\section{Список литературы}
Let $ M $ be a smooth and compact manifold with boundary $\partial M = X \times F $ on which the structure of a smooth locally trivial bundle $$ \pi: \partial M \longrightarrow X $$ where the $ X $ and the fiber $ F $ are smooth compact manifolds without boundary.
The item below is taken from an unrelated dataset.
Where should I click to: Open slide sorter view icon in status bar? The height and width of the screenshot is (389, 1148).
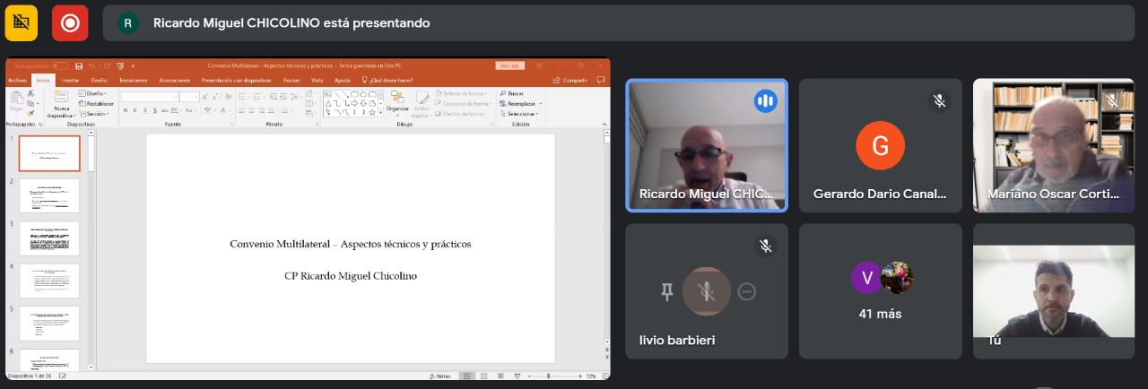(483, 376)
Consider the equivalence relation on the set M \begin{equation} z \sim z^{\prime} \Longleftrightarrow z = z^{\prime} \quad \text {or} \quad (z, z^ {\prime} \in \partial M \quad \text{and} \quad \pi(z) = \pi (z^{\prime})). \end{equation} We define the topological space $ N = M / \sim $ as the quotient space of the manifold M with respect to the equivalence relation above. Informally speaking, $ N $ is obtained from $ M $ (by contracting the fibers of the bundle $ \pi $ to points). The set $ N $ is a disjoint union $ N = X \sqcup M^{\circ} $ of the manifold $ X $ and the interior $ M^{\circ} $ of $ M $. The natural projection of $$ p: M \longrightarrow N $$ coincides with the identity map on $ M ^ {\circ} $ and the projection $ \pi $ on $ \partial M $. So the manifold $N$ can be not smooth sometimes. How to define the map $I : H^{n-k}_{dR}(M)\longrightarrow H_{k}(N)$ when $F$ is not a singleton?
I can come up with at least a partial answer, using the de Rham theorem (dR) and Poincare-Lefschetz duality (PLD). Note that $X$ is naturally embedded as a subspace of $N$, as the image of $\partial M$ under the quotient map $q\colon M \to N$. Then we have $$H^{n-k}_{dR}(M) \stackrel{dR}{\cong} H^{n-k}(M;\mathbb{R}) \stackrel{PLD}{\cong} H_k(M,\partial M;\mathbb{R}) \stackrel{q_*}{\to} H_k(N, X; \mathbb{R}).$$
If $H_{k+1}(X) = H_{k-1}(X) = 0$ then $H_k(N,X)\cong H_k(N)$ so we can naturally make a homomorphism which maps to $H_k(N)$, but I'm not sure how to do so in general unless $H_*(X;\mathbb{R})$ vanishes in the right degrees.